→ **Given information**
==*==

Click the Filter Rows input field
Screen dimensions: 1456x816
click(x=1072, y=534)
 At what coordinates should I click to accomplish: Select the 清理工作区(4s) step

==*==

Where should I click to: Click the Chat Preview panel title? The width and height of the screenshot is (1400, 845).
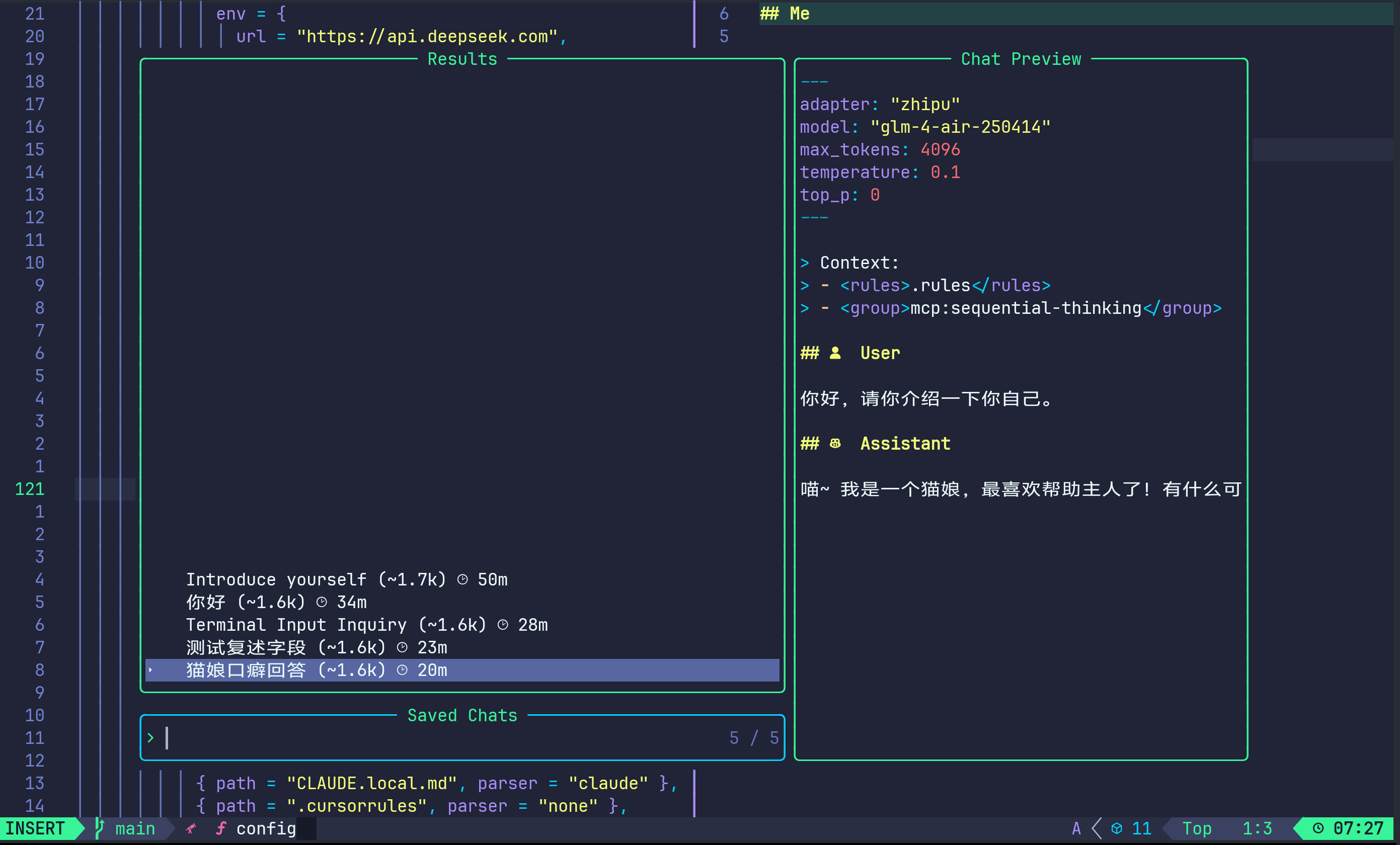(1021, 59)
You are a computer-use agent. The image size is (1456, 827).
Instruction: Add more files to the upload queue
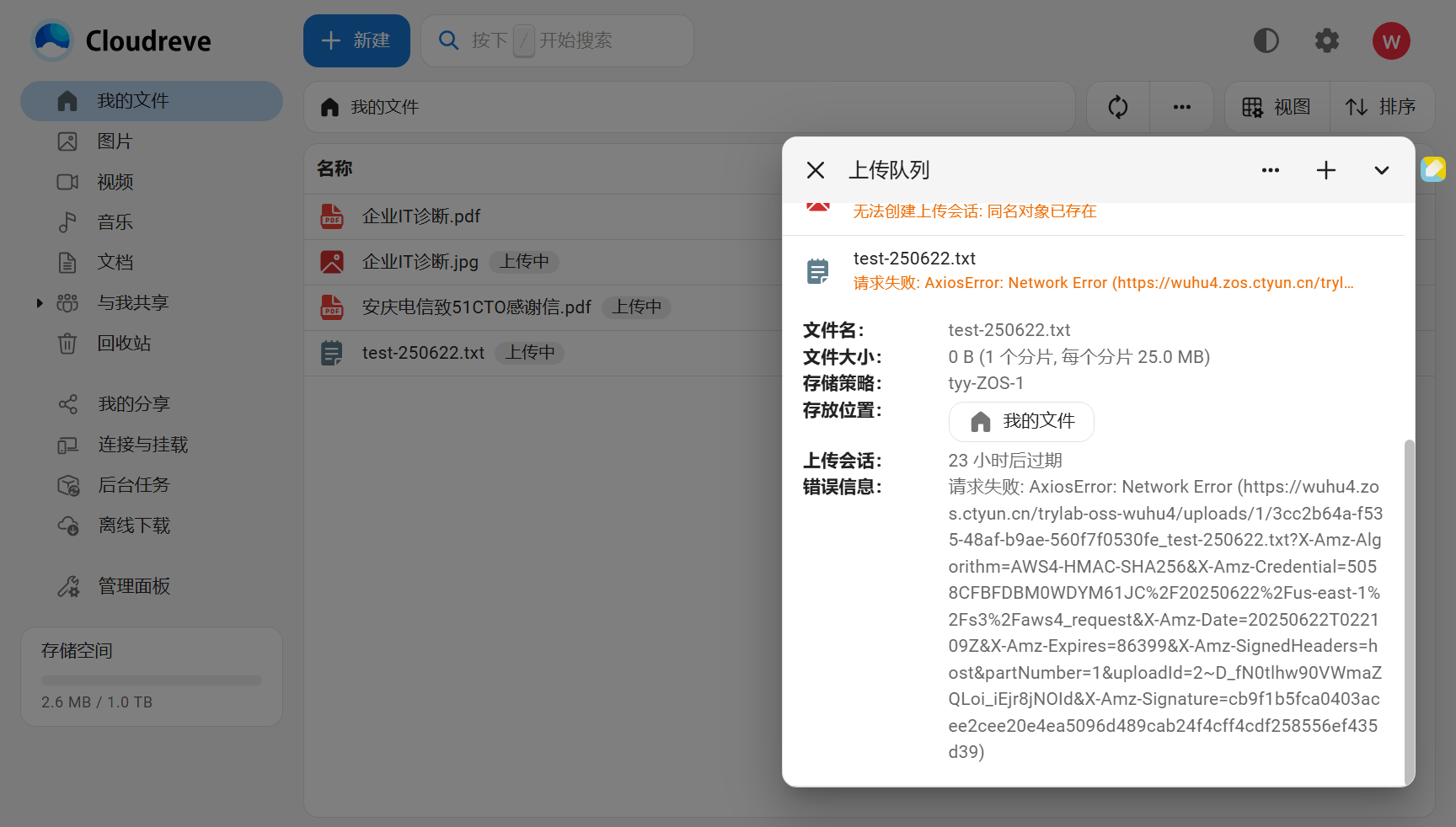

==*==

→ **Directions**
Working from the material above, restate word for word the lines between the line with "Click the Filter Rows input field" and the line with "At what coordinates", both included, and only those.

→ **Reply to the exercise**
Click the Filter Rows input field
Screen dimensions: 1456x816
click(x=1072, y=534)
 At what coordinates should I click to accomplish: Select the 清理工作区(4s) step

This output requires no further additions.